What’s different this time visiting the lands of my ancestors is my remembrance of another life on the Trail of Tears. Mine or my ancestors…it is one and the same.

I know who I am. I feel my ancestors and I hear their guidance.

More deeply troubling is how the stampede of colonization swept through the native heart of these lands, destroying the meaningful in favor of the “progress” of capitalism.

My ancestors weep. I feel their despair. Without a sacred tree and the community gathering around the fire in remembrance of the ancient ways, they are forgotten. The ancestors are not allowed in the doors of the Christian churches. They are reduced to whispers on the wind.

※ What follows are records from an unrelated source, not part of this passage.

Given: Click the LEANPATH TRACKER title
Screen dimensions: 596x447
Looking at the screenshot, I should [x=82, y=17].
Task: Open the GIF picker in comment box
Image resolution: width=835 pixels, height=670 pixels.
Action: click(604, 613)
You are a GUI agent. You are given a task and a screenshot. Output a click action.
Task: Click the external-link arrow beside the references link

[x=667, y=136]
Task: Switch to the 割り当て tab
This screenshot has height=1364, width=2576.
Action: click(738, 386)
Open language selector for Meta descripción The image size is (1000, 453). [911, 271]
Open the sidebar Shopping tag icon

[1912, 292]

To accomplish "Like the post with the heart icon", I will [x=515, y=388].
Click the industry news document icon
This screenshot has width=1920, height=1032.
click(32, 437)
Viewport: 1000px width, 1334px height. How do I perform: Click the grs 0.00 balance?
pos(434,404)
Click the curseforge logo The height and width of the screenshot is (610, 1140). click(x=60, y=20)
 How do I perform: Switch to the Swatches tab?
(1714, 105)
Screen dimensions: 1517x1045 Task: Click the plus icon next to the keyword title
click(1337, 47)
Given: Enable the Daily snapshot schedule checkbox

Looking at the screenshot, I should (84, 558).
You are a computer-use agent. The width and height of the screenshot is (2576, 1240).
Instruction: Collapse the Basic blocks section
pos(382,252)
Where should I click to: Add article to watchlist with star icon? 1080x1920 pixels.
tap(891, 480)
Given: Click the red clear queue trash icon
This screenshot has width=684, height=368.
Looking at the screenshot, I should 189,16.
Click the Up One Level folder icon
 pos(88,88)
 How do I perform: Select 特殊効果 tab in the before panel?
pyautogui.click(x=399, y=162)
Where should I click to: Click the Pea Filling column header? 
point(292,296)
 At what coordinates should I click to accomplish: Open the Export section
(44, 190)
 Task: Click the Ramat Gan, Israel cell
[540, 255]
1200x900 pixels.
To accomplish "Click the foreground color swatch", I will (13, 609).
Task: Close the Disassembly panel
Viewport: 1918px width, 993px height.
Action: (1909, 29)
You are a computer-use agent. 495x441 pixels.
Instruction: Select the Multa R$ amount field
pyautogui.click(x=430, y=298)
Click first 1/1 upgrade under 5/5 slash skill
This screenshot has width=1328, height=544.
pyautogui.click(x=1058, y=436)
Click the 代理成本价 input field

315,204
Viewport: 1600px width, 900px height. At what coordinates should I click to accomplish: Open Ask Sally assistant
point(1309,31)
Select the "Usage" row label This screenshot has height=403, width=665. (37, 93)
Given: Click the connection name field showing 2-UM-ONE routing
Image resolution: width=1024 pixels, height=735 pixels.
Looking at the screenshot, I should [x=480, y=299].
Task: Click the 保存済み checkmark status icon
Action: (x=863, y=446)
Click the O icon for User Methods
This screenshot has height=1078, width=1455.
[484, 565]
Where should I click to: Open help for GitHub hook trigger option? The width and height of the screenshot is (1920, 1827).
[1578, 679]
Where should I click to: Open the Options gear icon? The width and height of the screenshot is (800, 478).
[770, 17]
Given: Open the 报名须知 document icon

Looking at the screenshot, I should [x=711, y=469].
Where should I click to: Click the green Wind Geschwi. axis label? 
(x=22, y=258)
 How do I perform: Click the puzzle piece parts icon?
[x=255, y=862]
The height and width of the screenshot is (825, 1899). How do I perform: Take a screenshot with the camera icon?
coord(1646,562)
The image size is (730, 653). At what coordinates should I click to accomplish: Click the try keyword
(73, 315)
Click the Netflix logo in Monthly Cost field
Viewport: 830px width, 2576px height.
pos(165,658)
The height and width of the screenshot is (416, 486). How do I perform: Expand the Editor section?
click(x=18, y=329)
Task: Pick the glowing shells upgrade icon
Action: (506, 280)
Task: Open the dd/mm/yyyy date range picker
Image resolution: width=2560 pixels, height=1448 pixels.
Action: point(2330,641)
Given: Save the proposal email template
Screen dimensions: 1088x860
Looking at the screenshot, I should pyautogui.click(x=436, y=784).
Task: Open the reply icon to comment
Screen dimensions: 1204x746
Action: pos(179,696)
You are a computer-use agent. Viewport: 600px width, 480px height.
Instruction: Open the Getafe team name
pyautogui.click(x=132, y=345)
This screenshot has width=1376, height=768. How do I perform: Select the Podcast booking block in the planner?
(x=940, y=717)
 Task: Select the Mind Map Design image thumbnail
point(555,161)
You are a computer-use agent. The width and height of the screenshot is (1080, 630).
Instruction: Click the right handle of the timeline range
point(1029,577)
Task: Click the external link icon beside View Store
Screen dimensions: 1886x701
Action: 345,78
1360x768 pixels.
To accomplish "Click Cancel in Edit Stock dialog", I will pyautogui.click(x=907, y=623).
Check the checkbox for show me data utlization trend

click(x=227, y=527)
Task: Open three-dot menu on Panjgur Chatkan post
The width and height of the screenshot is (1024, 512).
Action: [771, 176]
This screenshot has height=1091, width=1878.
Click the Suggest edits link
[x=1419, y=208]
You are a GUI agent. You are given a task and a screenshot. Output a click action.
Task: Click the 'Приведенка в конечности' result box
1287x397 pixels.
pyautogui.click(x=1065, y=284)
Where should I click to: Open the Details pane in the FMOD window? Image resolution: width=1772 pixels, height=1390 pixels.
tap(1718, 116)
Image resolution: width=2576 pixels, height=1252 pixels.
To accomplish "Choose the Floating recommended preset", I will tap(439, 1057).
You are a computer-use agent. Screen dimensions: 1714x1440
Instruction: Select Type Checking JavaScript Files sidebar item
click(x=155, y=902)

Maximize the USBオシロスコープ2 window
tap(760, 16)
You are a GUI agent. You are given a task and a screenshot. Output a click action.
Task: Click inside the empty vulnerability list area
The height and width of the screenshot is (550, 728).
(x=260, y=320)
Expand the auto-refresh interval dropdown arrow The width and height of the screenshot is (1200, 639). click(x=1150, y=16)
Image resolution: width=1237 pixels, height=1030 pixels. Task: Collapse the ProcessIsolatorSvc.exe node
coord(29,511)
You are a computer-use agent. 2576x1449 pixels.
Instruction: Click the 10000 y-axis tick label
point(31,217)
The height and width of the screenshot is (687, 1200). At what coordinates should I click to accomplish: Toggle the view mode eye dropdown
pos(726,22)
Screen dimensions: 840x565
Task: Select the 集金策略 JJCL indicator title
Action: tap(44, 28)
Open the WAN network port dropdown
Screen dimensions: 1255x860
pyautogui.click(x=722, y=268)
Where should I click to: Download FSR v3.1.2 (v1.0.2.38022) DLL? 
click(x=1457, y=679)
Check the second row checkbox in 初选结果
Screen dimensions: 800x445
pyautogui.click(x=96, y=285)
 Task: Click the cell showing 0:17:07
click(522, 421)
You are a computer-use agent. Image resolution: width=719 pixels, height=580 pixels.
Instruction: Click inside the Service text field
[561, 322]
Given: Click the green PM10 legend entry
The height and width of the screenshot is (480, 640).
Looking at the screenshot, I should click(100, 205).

Yet a tiny ember burns here, and there, and there… the ancestral winds blowing these embers to spark in the hearts of the living. My heart wakes from the flames of these tiny embers and I follow to the fire people of the Andes, the medicines of the jungle, and the wisdom of the sacred mountains.

Now I have a torch burning in my heart, and I bring it home to the lands of my ancestors.

To the Christian God I say: “I am not afraid of hell…my ancestors have been living it for centuries.”

To my Mother Earth I say: “My ancestors have woken me from a nightmare, and I am grateful. For now I remember that I never left the Garden. I promise I will spread this flame far and wide to help us all remember the sacred wisdom.”